Tara Fitzgerald has so far worked on two other modern novels for television
-as Polly the twin-fancier in The Camomile Lawn (by Mary Wesley),
and as an inebriate seductress in Angus Wilson's Anglo-Saxon Attitudes.
She was noted - without her name being remembered - for sporting herself
in sex scenes in both, much to the delight of the tabloids. Indeed, nudity
has become her television trademark.
'It's a wonderful publicity pitch for the producers,' she says. 'I suppose
they've used me, but I've used them too. I don't need to do it. I don't
have a Godiva complex or anything!' she explains. She doesn't appear naked
in Our Song though she probably wouldn't mind if she had to. Michael
Redington argues she is a rare and once-in-a-generation discoveery. Being
the show's producer, he would say that. But the evidence of a natural-born
talent is in her performance, during which she effortlessly gets through
a lavish wardrobe in over a dozen high-speed costume changes.
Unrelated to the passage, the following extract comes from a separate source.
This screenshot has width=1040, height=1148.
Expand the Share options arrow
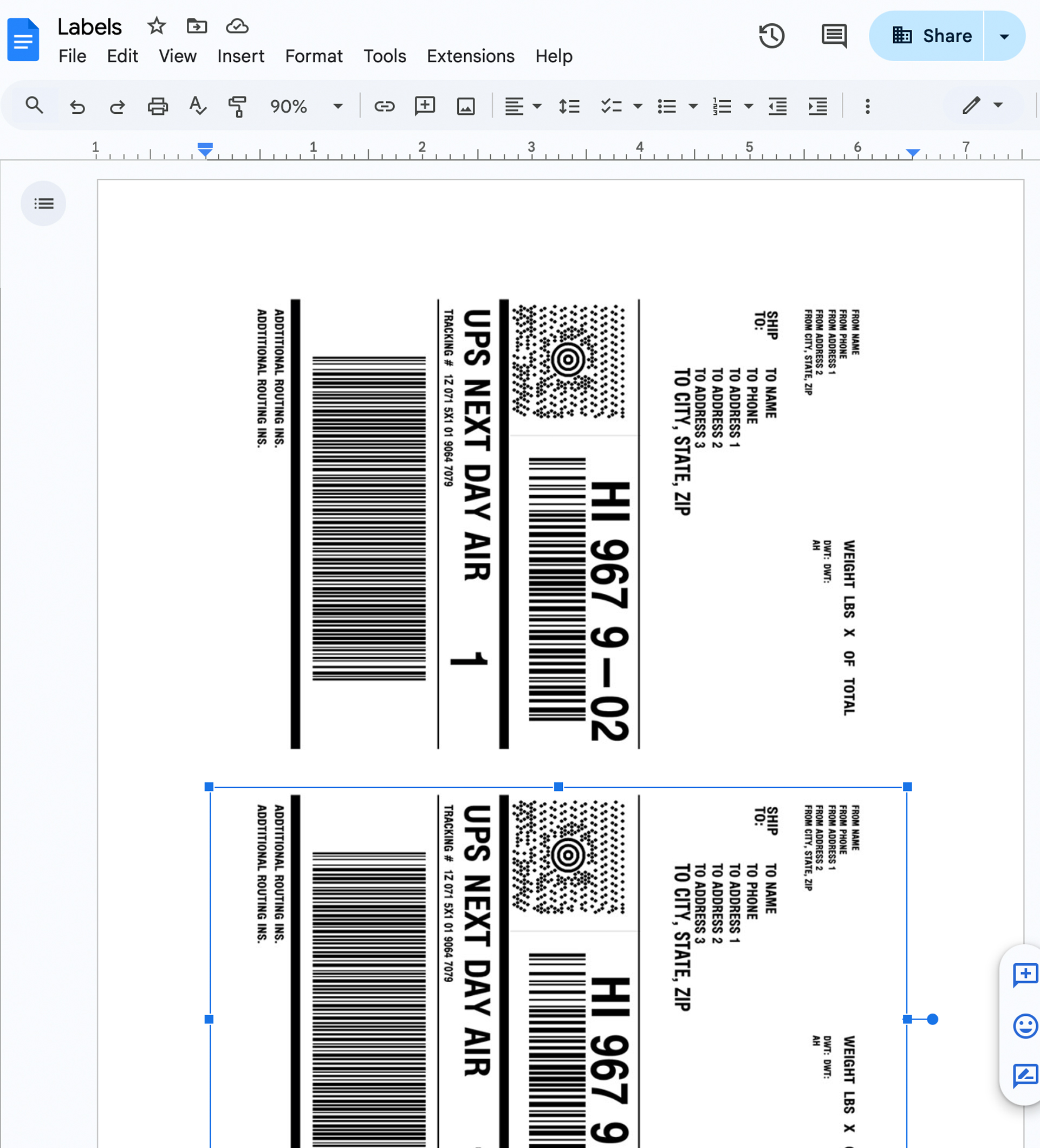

She combines
a moody resentfulness towards her prey with a crackling sexual voltage.
Above all, she is quite staggeringly self-assured for someone with no stage
experience.
'If I am going to fall in love with her, there has to be a reason,'
O'Toole is reported to have said when the hunt was on for the right actress.
O'Toole, Redington, Waterhouse and the director Ned Sherrin formed a committee
to choose the right girl. They auditioned scores of hopefuls. Tara Fitzgerald
was shortlisted and attended her fourth audition with a vicious stomach
bug. 'I was really green - I could hardly look people in the eye. I felt
they all thought I was the actress doing the heroic "I'm not at all well,
darlings' bit. Peter recommended I get some charcoal tablets.'
The tablets worked. The avuncular committee instinctively chose her.
'They've been great to work with. Peter has been really encouraging. It's
strange to think of all those people who have generated a real chemistry
but actually hated each other - Vivien Leigh complaining about Gable's
bad breath, that sort of thing. But Peter's wonderfully relaxed to work
with. He's like a floppy doll. I think if I had been with nervous or amateurish
people, it would have all been very different.'
Was Peter O'Toole, though, her type in real life: 'I don't have a type,'
she retorted with inspired diplomacy. Her Anglo-Irish background has many
theatrical connections. The Norman Rodway was once her stepfather and her
great aunt is Geraldine Fitzgerald (who was in the Olivier film of Wuthering
Heights), so she was brought up used to the company of actors at home.
Her mother - her domestic anchor in a boyfriend-less life - was, she claims,
always convinced of her showbiz aptitude. 'My name means "star" in Sanskrit,'
she says, laughing at the notion. One of the interesting things about her
performance in Our Song is the obvious empathy she has with the
lost, coquettish character she plays. 'I know plenty of people like Angie
in the play. She's very like an actress - in that confident, showy way.
Like her, I was a great party girl. Nightclubs have that nether world feel;
they are for lost people to go to and have an identity for an evening.
My drama school changed all that, but that clubby girl thing was me for
a while.' The future is more television drama; she has resisted so far
the blandishments of Hollywood after her success in the film Hear My
Song. She has an American agent, but she says she uses the film scripts
sent to her as jotting pads by the phone.'
Even in these difficult times, it is hard to imagine her fading away.
In the unlikely event that she does, she will long be remembered as the
girl whose debut made one hell of a splash.